→ **Exercise directions**
Match the word "Task". Return each line of the data below where it appears.

→ **The input**
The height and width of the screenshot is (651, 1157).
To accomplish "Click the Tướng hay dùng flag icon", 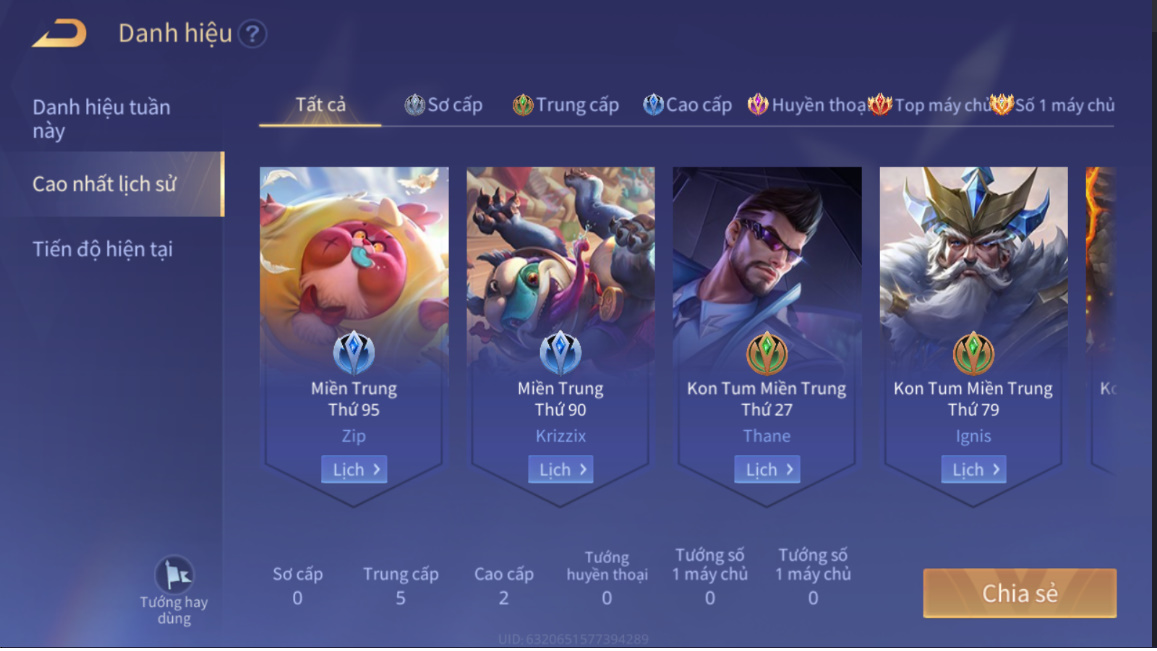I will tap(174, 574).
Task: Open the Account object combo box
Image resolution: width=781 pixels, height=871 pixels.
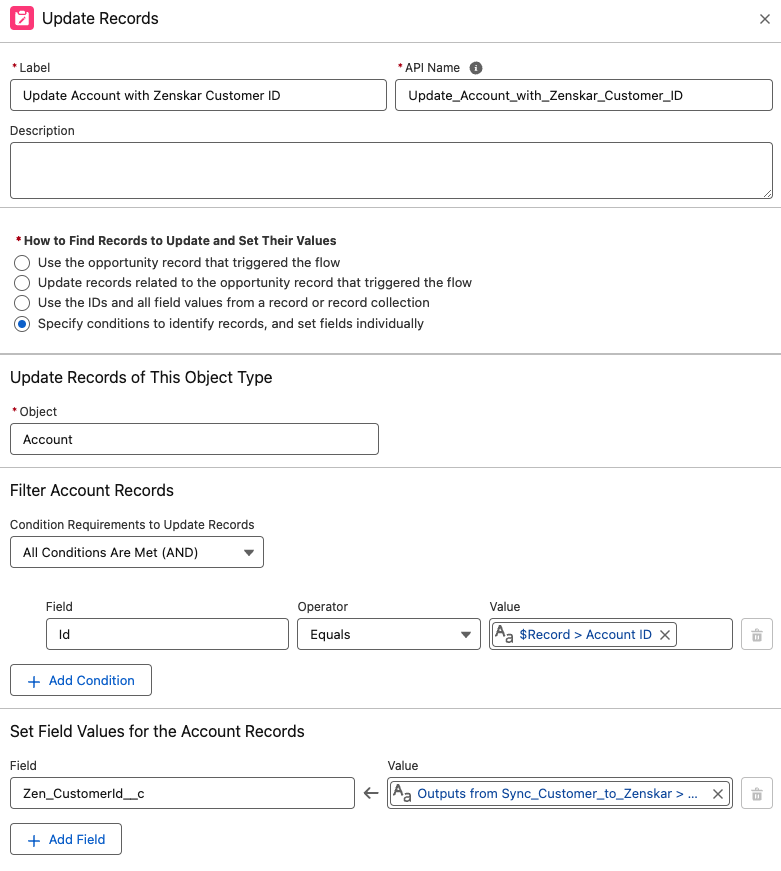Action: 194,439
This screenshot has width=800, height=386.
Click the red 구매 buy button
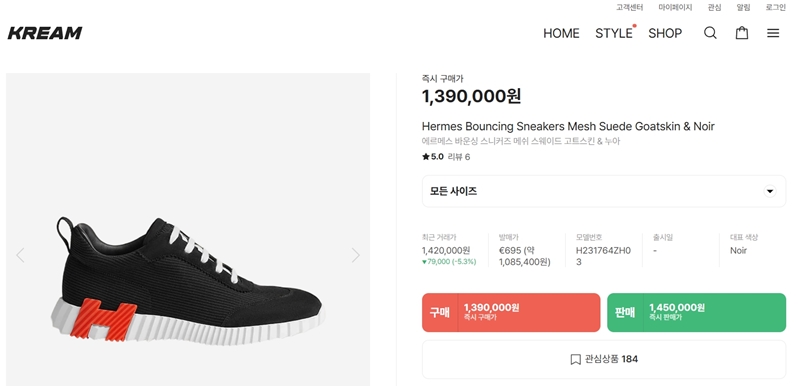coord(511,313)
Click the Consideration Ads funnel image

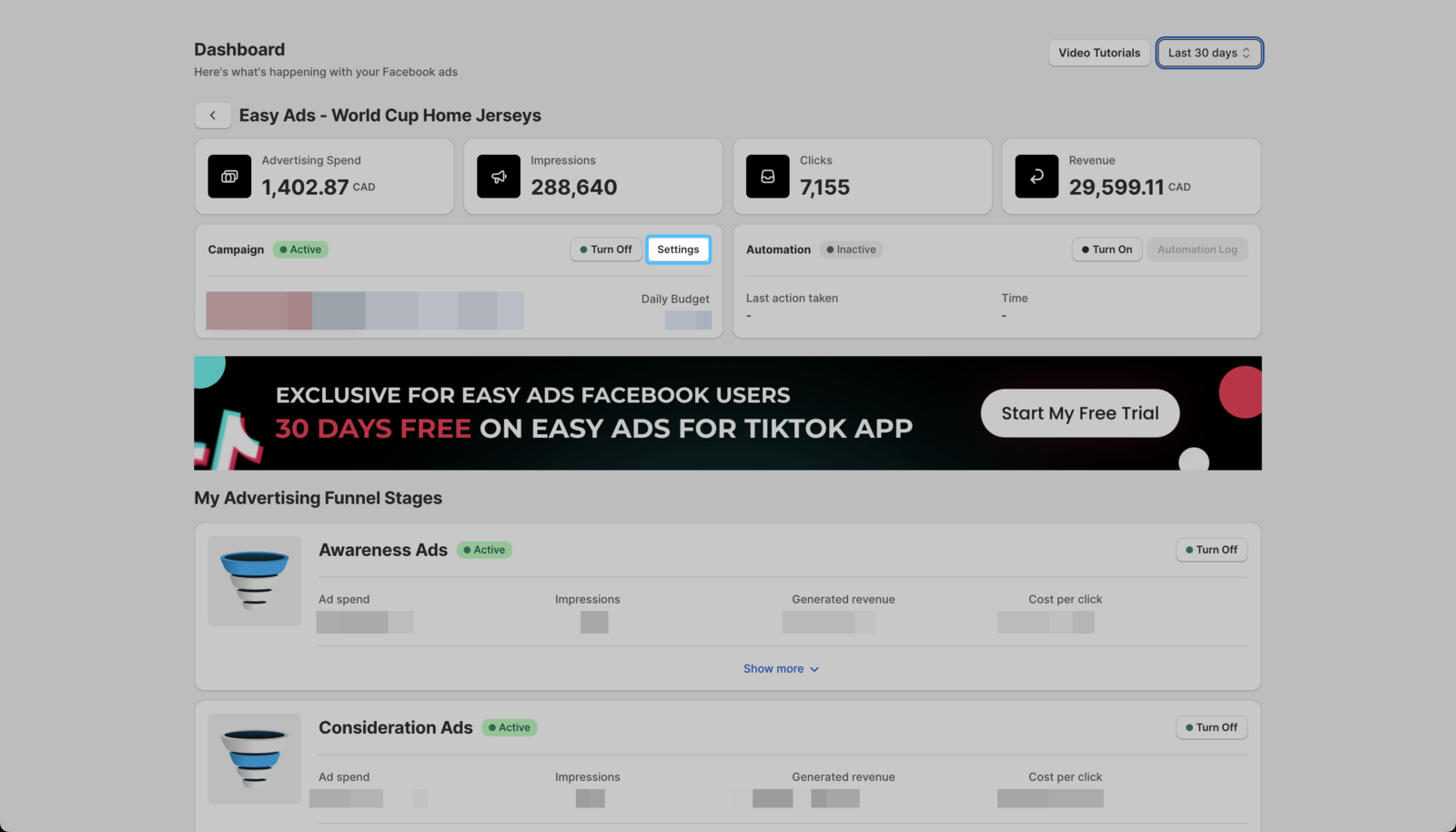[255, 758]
...
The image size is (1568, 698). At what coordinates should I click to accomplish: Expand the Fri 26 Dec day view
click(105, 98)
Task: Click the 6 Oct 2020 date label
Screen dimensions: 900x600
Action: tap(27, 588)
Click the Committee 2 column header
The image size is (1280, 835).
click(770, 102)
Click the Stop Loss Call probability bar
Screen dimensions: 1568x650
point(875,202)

→ **Output of the exercise**
Task: Open the Account object combo box
Task: Click the 6 Oct 2020 date label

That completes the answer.